Los cuatro presuntos yihadistas detenidos en Guipúzcoa y Lugo comparecen en la Audiencia Nacional

El Periódico / Agencias

 POLICIA NACIONAL  DE CRIMINALIDAD TECNOLOGICA

 POLICIA NACIONAL  DE CRIMINALIDAD TECNOLOGICA

Los tres presuntos colaboradores de DAESH detenidos este martes en Guipúzcoa por propagar el ideario yihadista a través de las redes sociales y la mujer arrestada en Lugo por convertirse al islam y asumir los postulados más violentos de los grupos yihadistas serán puestos a disposición de la Audiencia Nacional este jueves.

Los detenidos en Guipúzcoa comparecerán ante la magistrada titular del Juzgado Central de Instrucción número 3, María Tardón; mientras que la cuarta investigada será interrogada por el titular del Juzgado Central de Instrucción número 5, José de la Mata, según han informado fuentes jurídicas.

Según informó el Ministerio del Interior, los tres detenidos en Guipúzcoa formaban "un grupo homogéneo y cohesionado y se habían introducido en los círculos salafistas de la provincia. Comenzaron como consumidores de propaganda que el grupo terrorista DAESH publicaba a través de Internet y fueron aumentando su actividad virtual, pasando a ser ellos mismos los que difundían en sus redes sociales mensajes de incitación al odio y a la violencia.

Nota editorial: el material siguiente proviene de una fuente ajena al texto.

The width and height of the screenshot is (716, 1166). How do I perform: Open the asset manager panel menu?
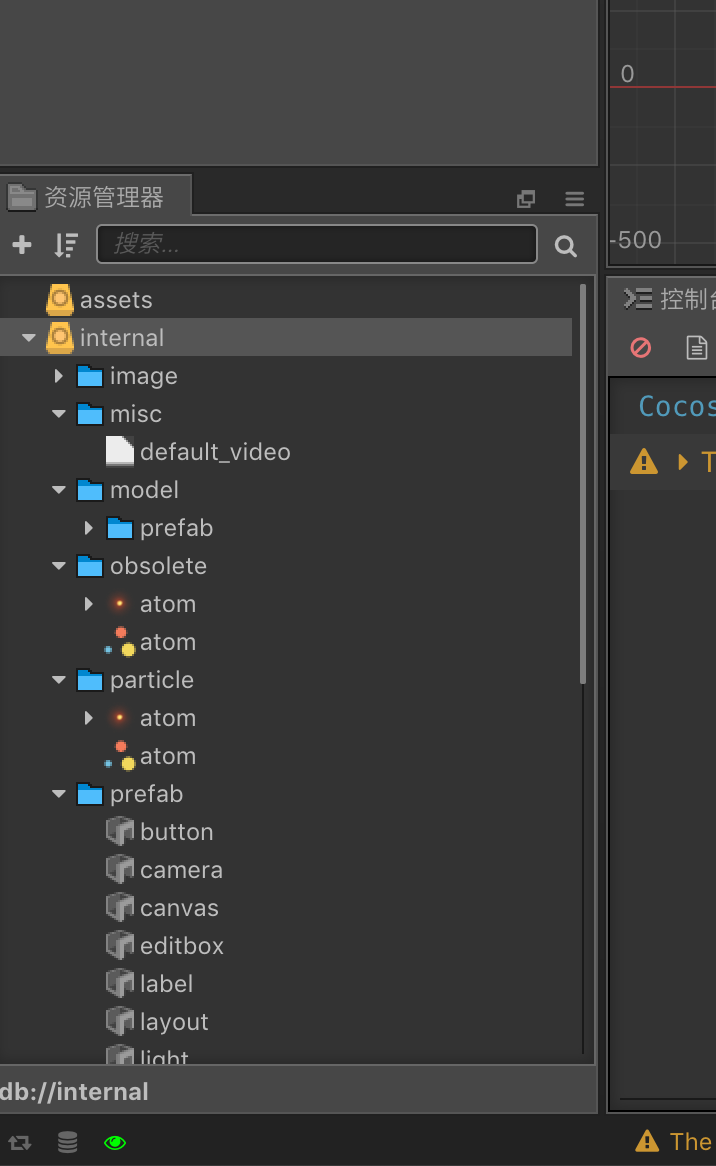point(574,199)
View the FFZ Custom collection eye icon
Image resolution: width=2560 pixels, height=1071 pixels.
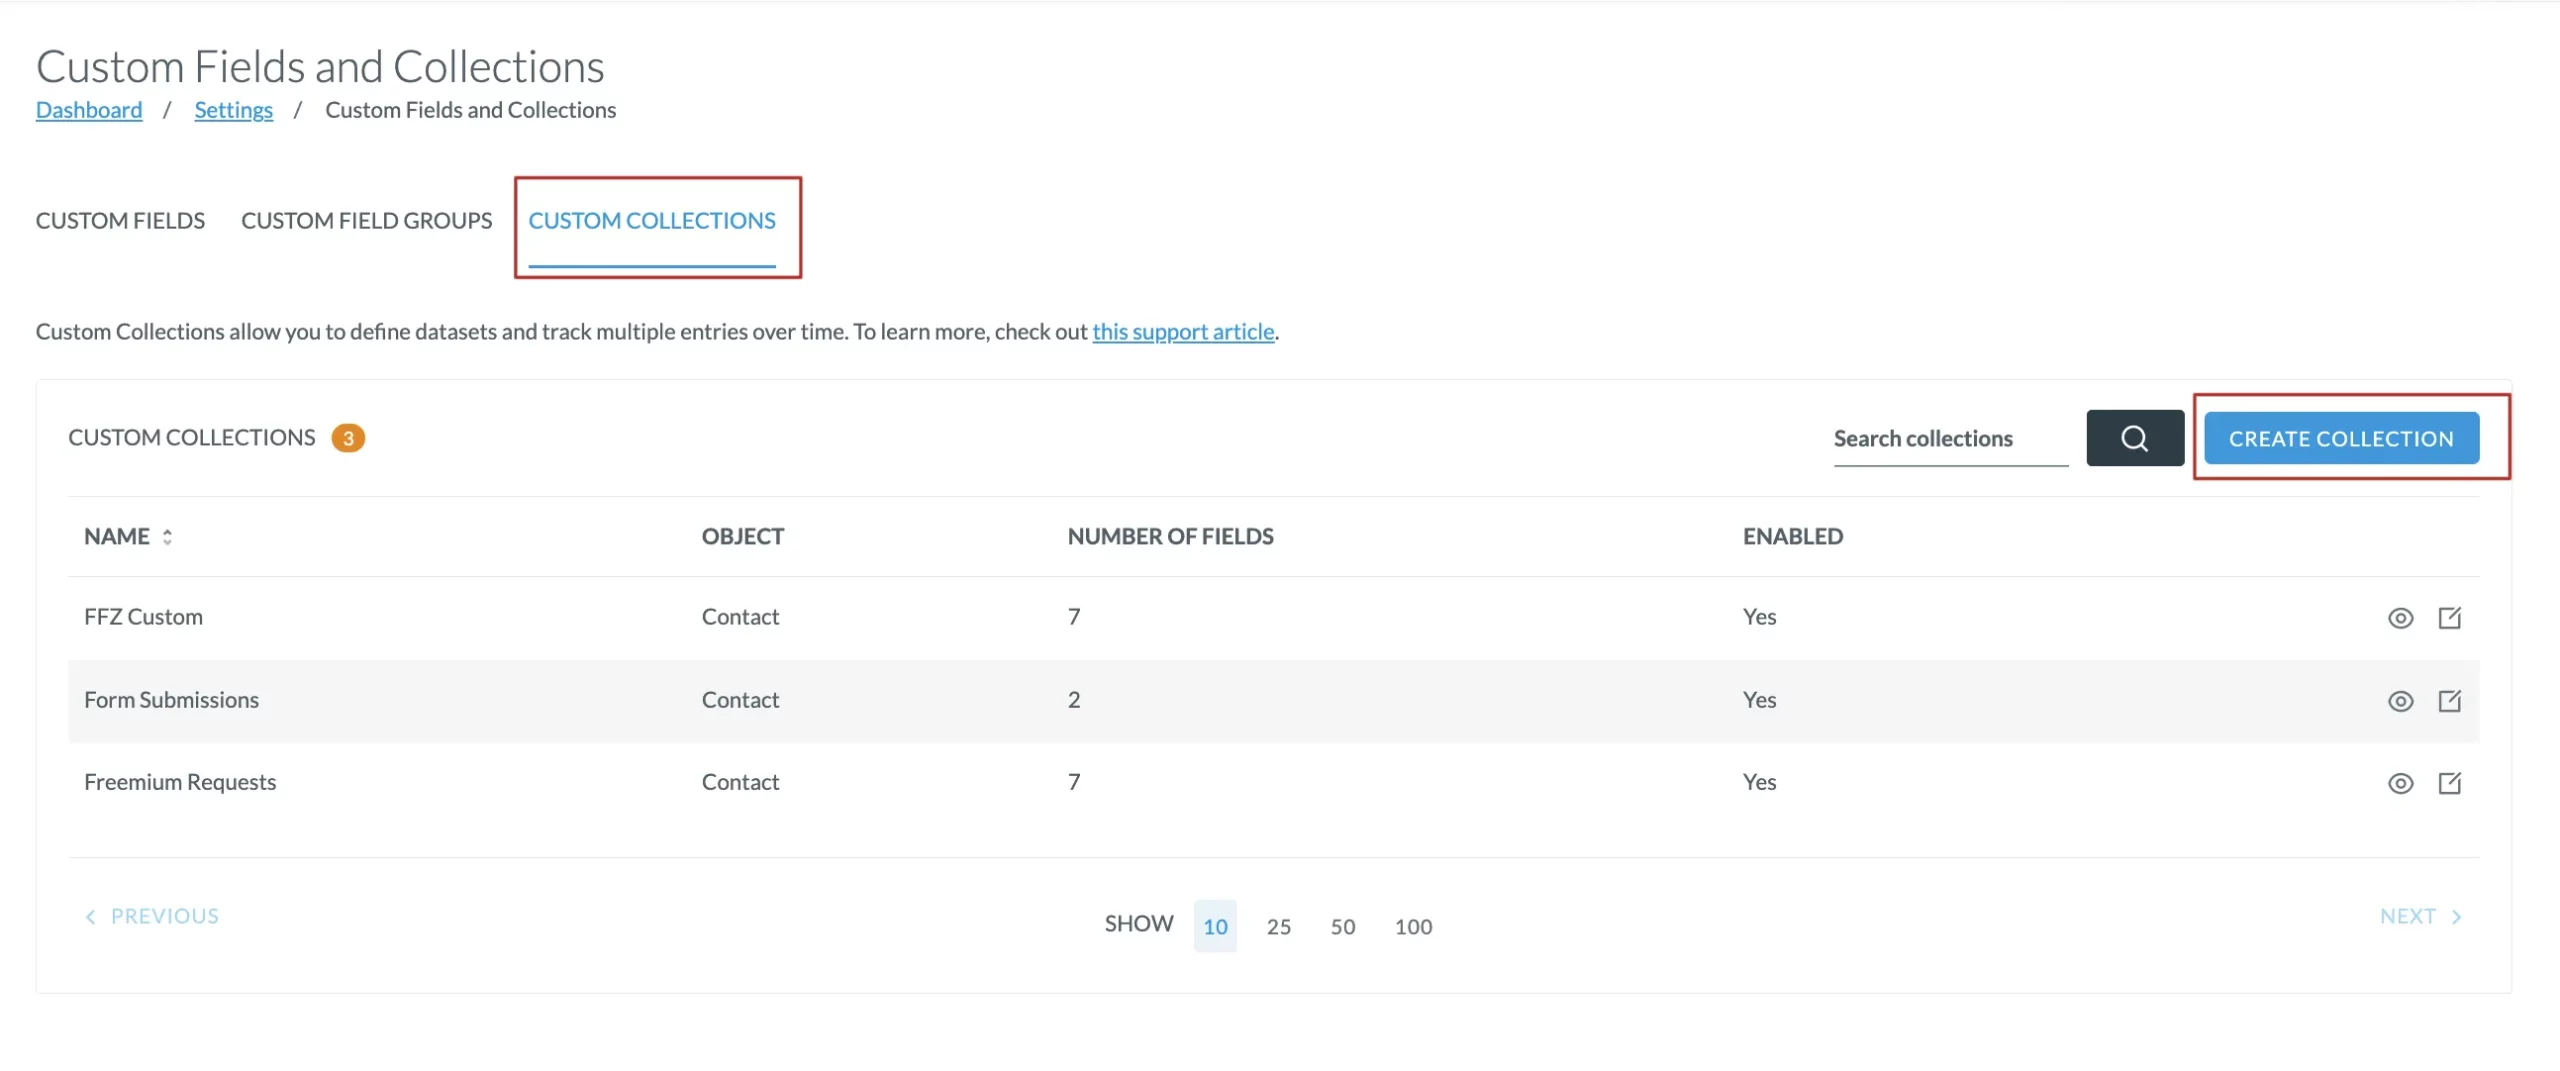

Estos tres investigados por colaborar con el grupo terrorista son marroquíes de 27 años. Fueron detenidos por la Brigada Provincial de Información de San Sebastián, bajo la coordinación de la Comisaría General de Información de la Policía Nacional, cuyos agentes registraron sus domicilios en las localidades guipuzcoanas de Urretxu, Ibarra y Urnieta por su presunta participación en los delitos de adoctrinamiento y enaltecimiento del terrorismo.

Imagen bélicas

La investigación ha constatado que los detenidos habían adquirido "cierta capacidad de captación y adoctrinamiento dentro de su comunidad virtual", pues empleaban sus perfiles para distribuir imágenes cruentas de los conflictos bélicos sirio e iraquí, acompañadas de comentarios alentando la confrontación religiosa y la destrucción de Occidente y sus aliados.

Sin embargo, a raíz de recientes operaciones policiales y ante el temor a ser detenidos, empezaron a adoptar medidas de seguridad en sus actividades y comunicaciones online, según ha destacado Interior. Aunque desde ese momento sus movimientos virtuales descendieron, los investigadores averiguaron que los arrestados "habían empezado a interactuar en el plano real con otros individuos para difundir su pensamiento radical".

por otro lado, la Guardia Civil detuvo a otra presunta yihadista, que ya había sido arrestada en 2018, tras un año de investigaciones. Consciente de ello, había asumido numerosas medidas de seguridad sobre su actividad en Internet, en redes sociales, el uso de comunicaciones telefónicas y su comportamiento en la vida real con la intención de eludir la vigilancia de los investigadores. Además de consumir propaganda producida por diversos grupos terroristas, la detenida ha celebrado públicamente acciones violentas, en concreto, los ataques perpetrados en Barcelona y Cambrils en agosto de 2017. "Incluso ha mostrado su intención de replicar en Galicia un atentado de características similares", según Interior.